L’esperienza di visione di un film, checché ne pensino i puristi, non ha mai avuto uno standard unificato. Solo in tempi recenti, ed esclusivamente in riferimento a certe sempre più selettive forme di fruizione (il cinema in sala, oggi di fatto largamente minoritario rispetto al consumo generale di audiovisivi, o il cinema a casa attraverso dispositivi fisici, leggasi dvd o bluray), si è teso a considerare la visione come un atto unitario, delimitato dai limiti del film stesso, sanciti idealmente dai suoi titoli di testa e titoli di coda.
Sarebbe a dire che la complessa azione del “guardare un film” (quella che Bettetini nel 2002 chiamava la conversazione audiovisiva), si sia soli o si sia in compagnia, è stata molto più spesso soggetta a interruzioni, cesure (film iniziati e mai finiti), dilazioni (film visti “a rate”), fruizioni apparentemente incoerenti da un punto di vista temporale (film visti a partire da metà, e poi “ricostruiti” ex post), visioni di parti selezionate (si pensi al florilegio di top ten e altri patchwork disseminati su YouTube), e così via. Anche in un contesto pre-digitale valeva lo stesso principio. I cinefili di una volta sanno perfettamente cosa vuol dire entrare in sala a film già iniziato e poi restare dopo i titoli di coda, per vedere la proiezione seguente e recuperare la parte mancante. Questo tipo di approccio non era di per sé considerato sacrilego, bensì semplicemente possibile.
E, per quanto riguarda la fruizione odierna, va ulteriormente sottolineato un fatto: se già un tempo l’esperienza del film in sala poteva essere soggetta a forme di interruzione diremmo endogene, dovute ad esempio ai tabagisti che con le loro spire di fumo rendevano invisibili certe parti dello schermo a chi era seduto dietro, si immagini oggi, era in cui il cinema è qualcosa che si fruisce a casa, in aeroporto, nella metropolitana, e in un contesto di fortissima dipendenza da costanti stimoli esterni, quanto in realtà quella di una visione perfettamente unitaria sia una chimera. C’è chi guarda i film stando con lo smartphone fra le mani, o ancora lavorando al pc. C’è chi interrompe frequentemente la visione per andare in bagno, per rispondere a qualcuno. La supposta tirannia del film, che pretenderebbe la massima attenzione da chi vi si approccia, è stata sostituita da una sorta di perenne multitasking, figlio del paradigma dell’always on, e questo è un dato di fatto, quale che sia il giudizio di valore che poi si è propensi a dare rispetto a questa considerazione (a me pare, comunque, che indichi qualcosa di problematico).

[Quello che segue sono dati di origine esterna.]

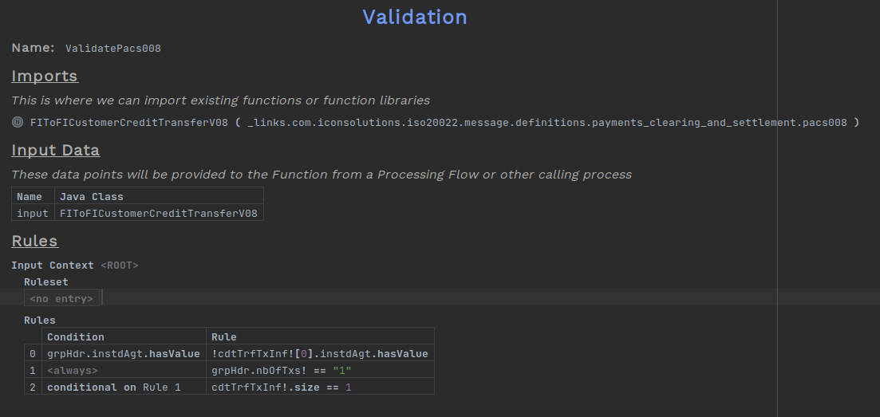Viewport: 880px width, 417px height.
Task: Click the Ruleset <no entry> placeholder
Action: (x=61, y=298)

Quel che accade tuttavia con la sussunzione del cinema all’interno di TikTok rappresenta un ulteriore passo in avanti, in questo contesto postcinematico. Come abbiamo anticipato, e come è bene ribadire, non ha senso intendere il postcinema come un’esperienza di visione che viene dopo il cinema, quanto piuttosto come un’esperienza che rinnova, o tradisce, in meglio o in peggio dunque, i parametri usualmente attribuiti alla nozione stessa di cinema, quelli che potremmo trovare in un comune dizionario al lemma, appunto, “cinema”. TikTok è infatti una piattaforma onnivora che non si limita a prelevare e ritrasmettere, ma che di fatto metabolizza i contenuti all’interno delle maglie della propria struttura interazionale, fornendo in uscita qualcosa di quasi sempre radicalmente diverso da ciò che gli è stato dato “in pasto” in entrata. In parole povere: non ci si aspetti di poter vedere un film su TikTok come lo si vedrebbe in sala o su Netflix. Questo è impossibile, per motivi strutturali (durata, formato, contenuti consentiti etc), e per motivi legati alla pratica “adoperare TikTok”, che per l’utenza semplicemente è qualcosa di diversa da “guardare un film” (sebbene poi frequentemente si traduca nel fruire di parti film). Così diversa, e così totalizzante, che i video su TikTok non si chiamano “video”, ma appunto “tiktok” (“ti invio un tiktok divertentissimo che ho visto stamattina!”).
Questo è un caso tipo in cui la disposizione strutturale (crasi fra architettura della piattaforma e architetture del suo utilizzo nella società) si riversa sui nostri modi di appropriazione estetici, etici, e ideologici della realtà.